Viva Las Vegas?

Las Vegas is supposed to be the ultimate cowboy Saturday night in town. Going through the McCarran Airport in Las Vegas last week, three old cowboys sat down across from me. They were bizarrely, incredibly handsome in their white shirts and blue jeans and they were there to make money running racehorses. They were having the greatest conversation about stud horses and blood lines and a kid they knew who was making money hand over fist right out of high school buying and selling calves and riding around in trucks. I fell in love right then and there. They were old Las Vegas.

I needed to go to the restroom pretty desperately but I couldn’t bring myself to leave them I was so happy to listen. I had just finished two hours flying from Austin next to this really boring lady with this awful moony-eyed kid and I was crazy-starved for someone with a sense of humor. She shared with me the news of their earlier trip this summer to Cozumel; how her husband worked seven 12-hour shifts as a hospital lab tech and how that meant he could take off whenever he wanted; how they’d forgotten the charger for the video camera.
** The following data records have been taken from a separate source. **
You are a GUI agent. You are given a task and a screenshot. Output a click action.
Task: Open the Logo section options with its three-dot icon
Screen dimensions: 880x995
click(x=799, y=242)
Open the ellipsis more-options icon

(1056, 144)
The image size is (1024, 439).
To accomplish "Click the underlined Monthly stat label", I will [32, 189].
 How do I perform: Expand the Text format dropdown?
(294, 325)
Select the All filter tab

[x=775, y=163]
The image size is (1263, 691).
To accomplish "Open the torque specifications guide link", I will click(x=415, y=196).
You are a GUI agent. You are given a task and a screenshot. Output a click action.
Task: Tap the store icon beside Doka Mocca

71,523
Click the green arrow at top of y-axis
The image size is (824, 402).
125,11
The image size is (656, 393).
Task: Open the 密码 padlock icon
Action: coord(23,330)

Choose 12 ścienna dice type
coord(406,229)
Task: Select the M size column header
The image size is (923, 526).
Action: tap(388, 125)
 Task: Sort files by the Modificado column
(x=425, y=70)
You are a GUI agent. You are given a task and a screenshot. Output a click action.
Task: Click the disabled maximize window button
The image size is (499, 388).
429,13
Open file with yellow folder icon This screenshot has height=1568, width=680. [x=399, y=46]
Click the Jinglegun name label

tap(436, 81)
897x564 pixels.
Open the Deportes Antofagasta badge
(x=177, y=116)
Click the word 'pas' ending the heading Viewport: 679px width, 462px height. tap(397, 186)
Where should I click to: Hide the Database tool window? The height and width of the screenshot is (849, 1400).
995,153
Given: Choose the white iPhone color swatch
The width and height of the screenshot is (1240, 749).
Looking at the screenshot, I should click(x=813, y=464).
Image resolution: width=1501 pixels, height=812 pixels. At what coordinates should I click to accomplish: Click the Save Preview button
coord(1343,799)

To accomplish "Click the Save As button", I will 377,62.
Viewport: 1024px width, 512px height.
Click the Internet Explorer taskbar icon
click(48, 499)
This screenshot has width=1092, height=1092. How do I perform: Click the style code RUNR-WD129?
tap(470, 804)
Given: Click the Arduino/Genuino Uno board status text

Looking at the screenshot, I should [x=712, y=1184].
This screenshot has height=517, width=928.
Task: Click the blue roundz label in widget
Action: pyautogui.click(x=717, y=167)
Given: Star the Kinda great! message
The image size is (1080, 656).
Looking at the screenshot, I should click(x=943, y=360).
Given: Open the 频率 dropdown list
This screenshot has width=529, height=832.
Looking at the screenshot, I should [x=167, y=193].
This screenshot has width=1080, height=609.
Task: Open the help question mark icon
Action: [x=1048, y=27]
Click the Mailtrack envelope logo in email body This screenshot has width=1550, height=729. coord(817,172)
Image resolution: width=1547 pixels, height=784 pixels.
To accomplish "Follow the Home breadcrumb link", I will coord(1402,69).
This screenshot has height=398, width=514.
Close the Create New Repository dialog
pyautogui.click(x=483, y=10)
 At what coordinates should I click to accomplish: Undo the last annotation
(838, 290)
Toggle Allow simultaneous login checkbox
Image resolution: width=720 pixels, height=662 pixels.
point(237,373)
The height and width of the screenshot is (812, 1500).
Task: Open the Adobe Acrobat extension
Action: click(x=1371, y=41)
She sat packed in that little teeny seat and I had to get her daughter to write me a list of everything in her suitcase just so she would quit jumping around. Seven brand new pairs of flip-flops--with matching Capri’s and t-shirts. Seven pairs of pj’s! They had been waiting all day to eat because they were going right to a buffet when they got to the Excalibur, the hotel with the jousting knight show. She told me how great Las Vegas was because they had all these things for kids and how a new hotel went up there every week and an old one came down.

Man, what happened? When did the tough rodeo clowns leave town and get replaced by a bunch of rug-rats.
I remember my dad going to Las Vegas when I was little and at the time I was under the impression they actually had signs at the city limits forbidding children to come in. I have pictures of my parents with lampshades on their heads, which we kids considered to be the top of the drunken wit ladder. I think these photos were from a cruise to Mexico, but at the time I thought they were from Las Vegas and that was how people dressed in that den of sin. We thought he was pretty glamorous; I thought he was pretty brave to go somewhere where they didn’t allow kids.

I must be getting old because I can’t stand the new Las Vegas. It’s like giving your kids little bites of heroin so they’ll be ready to be full-fledged dope dealers when they grow up. It’s cheap and it’s trashy and they keep all those lights on taking people’s money.

In the old days, Las Vegas was a town where you didn’t fool yourself. You took your sin straight up, like a man, and you didn’t take you kids in their matching flip-flops.